Like many in the corporate world in mid-life, Wanda Schlafly was burned out. She worked in the business world but felt burned out. She liked her job, she just didn’t love it. As a Supply Team Manager overseeing more than 50 employees, she loved helping and encouraging people to shine at their jobs but she often found her creativity being dismissed by the upper management team. “In a male-dominated management field, there was no appreciation for me being a woman,” Wanda explained. “They told me, ‘Don’t get emotional, don’t be passionate.'”
Yet, emotion and passion were so much a part of her personality that Wanda found it difficult to stifle both while leading her team.
When the company offered to double her pension at the age of 55, Wanda took the retirement escape. Yet, she certainly wasn’t content to just drift through the second half of life with nothing to do. “I wanted to do something that allowed me to be more free–that showed the world who I am,” Wanda said.

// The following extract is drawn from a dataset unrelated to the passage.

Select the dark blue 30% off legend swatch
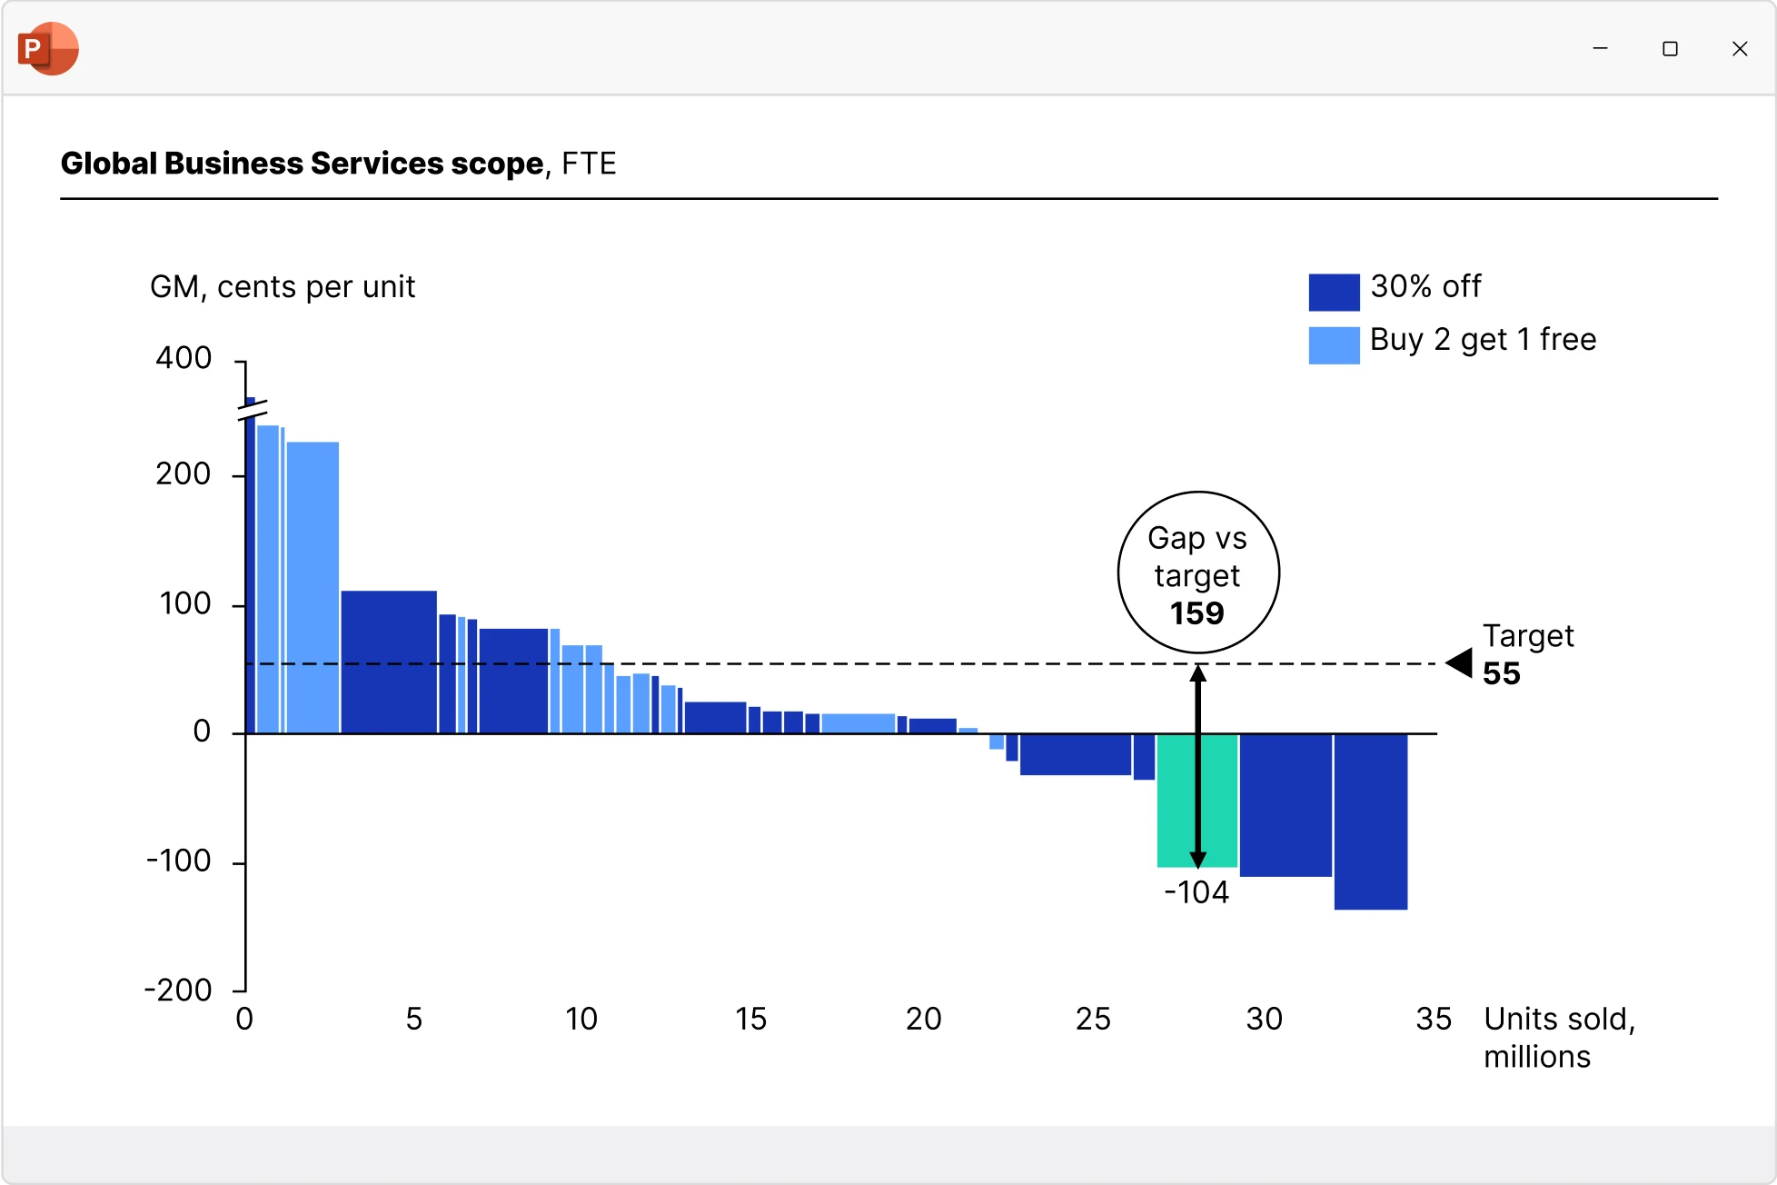The image size is (1777, 1185). [1334, 293]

The purchase of an iPad gave Wanda an idea: she could offer classes to senior citizens and show them how to navigate this piece of technology. During her visits to senior centers and assisted-living homes, Wanda met 100-year-old Louie and she was fascinated by the memories he shared of his life. Louie was the youngest of ten and had ten children as well. During one of their visits, Wanda set up her video camera and captured the stories as Louie reminisced. She added pictures to the video and presented it to him and his children.
“They loved it,” Wanda said. “I started filming other stories, including the Women Entrepreneurs Secrets of Success networking group. That’s when I decided to shift the focus of my business to capturing stories.” Sunshine Video was born.
Soon, Wanda became known as the Story Gal, the one who could bring out the memories and stories of the older generation. For Wanda, the business meant stepping out of her comfort zone and learning new things for the various parts of her company–mastering YouTube, editing, and learning to network for the first time. Whenever she became stuck, she simply saw the challenge as a new opportunity to learn. “My business empowers me, I wake up every day looking forward to the day–what can I do, what can I learn, how can I get better at what I do–instead of of ‘oh my god it’s another day or whatever.’ I wake up feeling happy about being alive.”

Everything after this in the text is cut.